From the perspective of determining who has asthma for “research purposes” to test various treatment regimens, a more objective determination of asthma needs to be made. One of the alternatives suggested is to diagnose asthma as “current asthma” (3). This term means a subject with a history of asthma with wheezing within the last year and who also has been determined to have bronchial hyperresponsiveness (3). This eliminates many subjects with a history of asthma and wheezing without bronchial hyperresponsiveness (4), but allows a more objective determination of who has asthma for comparison purposes in the future. In addition, the predictive value of this definition in children followed longitudinally reveals subjects with more severe asthma relative to a questionnaire diagnosis of asthma (5). This is the type of asthmatic who should be both followed and treated in the first place in contrast to the subject with a history of asthma who may or may not actually have the disease.
The emphasis on “current asthma” is also important from the perspective of asthmatic subjects who lose their bronchial hypperesponsiveness over time (6). Since asthma is a product of both genetic background and the environment, it is possible that the inflammation or other component that resulted in the initial hyperresponsiveness was alleviated with resolution of asthma as a diagnosis. Although this probably does not occur in most asthmatics, using this research diagnosis of asthma takes into account the possibility of a waxing and waning of the disease. This prevents enrollment of asthmatics who may not currently be asthmatic as well as those with the wrong diagnosis.
An addition to the “current asthma” diagnosis for the research asthmatic should be the asthmatic who cannot undergo a test of bronchial hyperresponsiveness due to a reduction in lung function. An alternative and safer test in this instance would be reversibility to a bronchodilator. A threshold might be the asthmatic with less than 60% predicted FEV1 prior to a methacholine challenge. An improvement in lung function after bronchodilator use of at least 12% would suggest the active asthmatic with ongoing disease. This type of subject would be well defined for treatment purposes and would be hard to refute as a subject without asthma.
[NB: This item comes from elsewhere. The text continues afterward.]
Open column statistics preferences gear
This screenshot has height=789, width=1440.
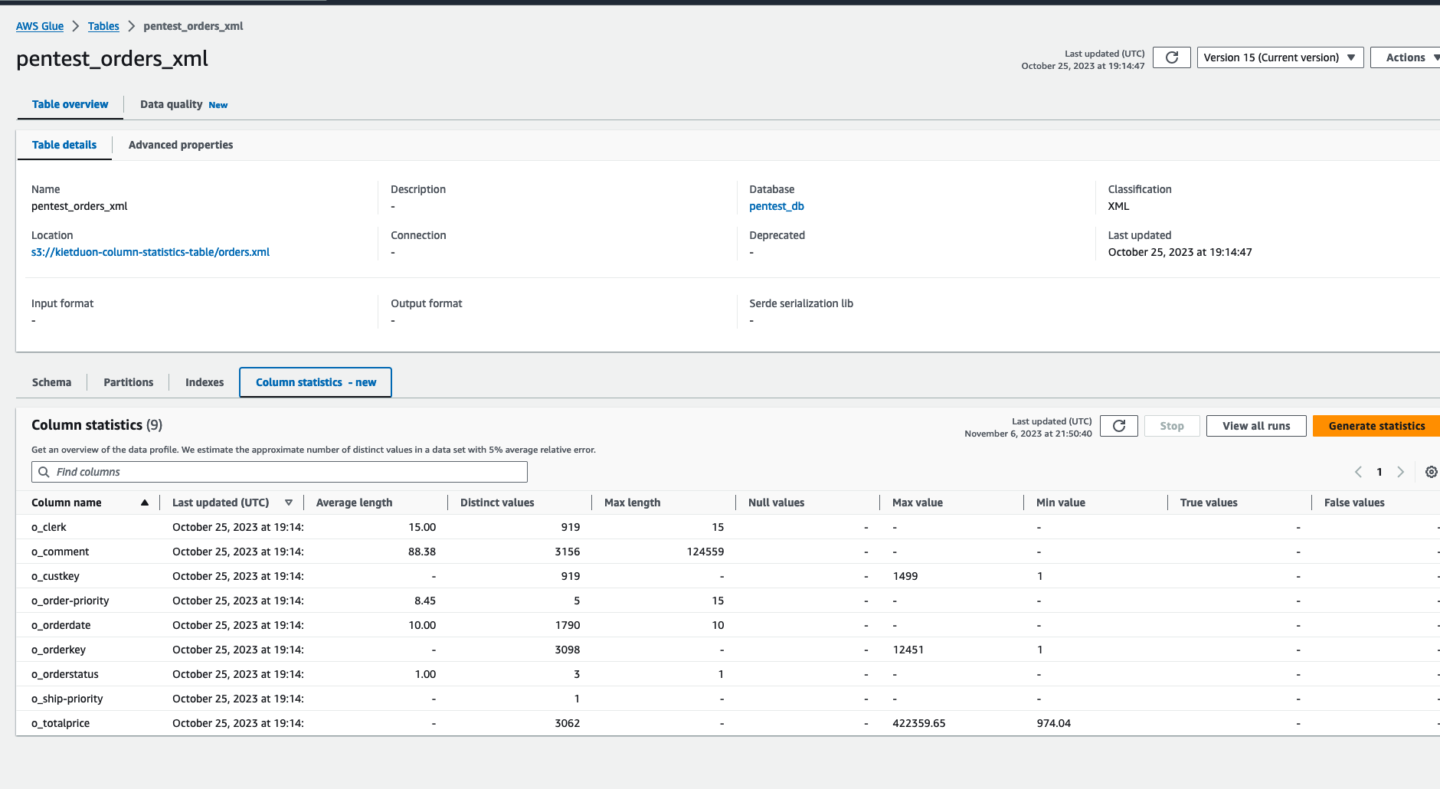tap(1430, 472)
In addition, this type of “current asthmatic” is the one who should be “currently” treated since they are demonstrating active disease through such tests.
A comment should be added regarding smoking. All that has been discussed is related to the nonsmoking asthmatic enrolled in research studies. In general and ideally, research studies looking only at asthma outcomes prefer to exclude smokers. This removes a potential confounding factor in the analysis. However, if smokers are included they are generally only included if they have a long history of asthma, have smoked less than 10-pack-years lifetime, and have not smoked in the last year. In addition, they should still need to meet the “current asthma” definition as noted above.
In conclusion, we suggest that for future “research studies” in asthmatics an unequivocal diagnosis of asthma encompass the “current asthmatic”. This asthmatic has a history of wheezing in the last year and either (preferably) bronchial hyperresponsiveness on methacholine challenge or a positive bronchodilator response to inhaled -agonist therapy. This diagnosis is objective in nature for comparative purposes, maximizes the chances that the asthma is currently active and not just a history, and should serve researchers well until more knowledge redefines what an asthmatic is.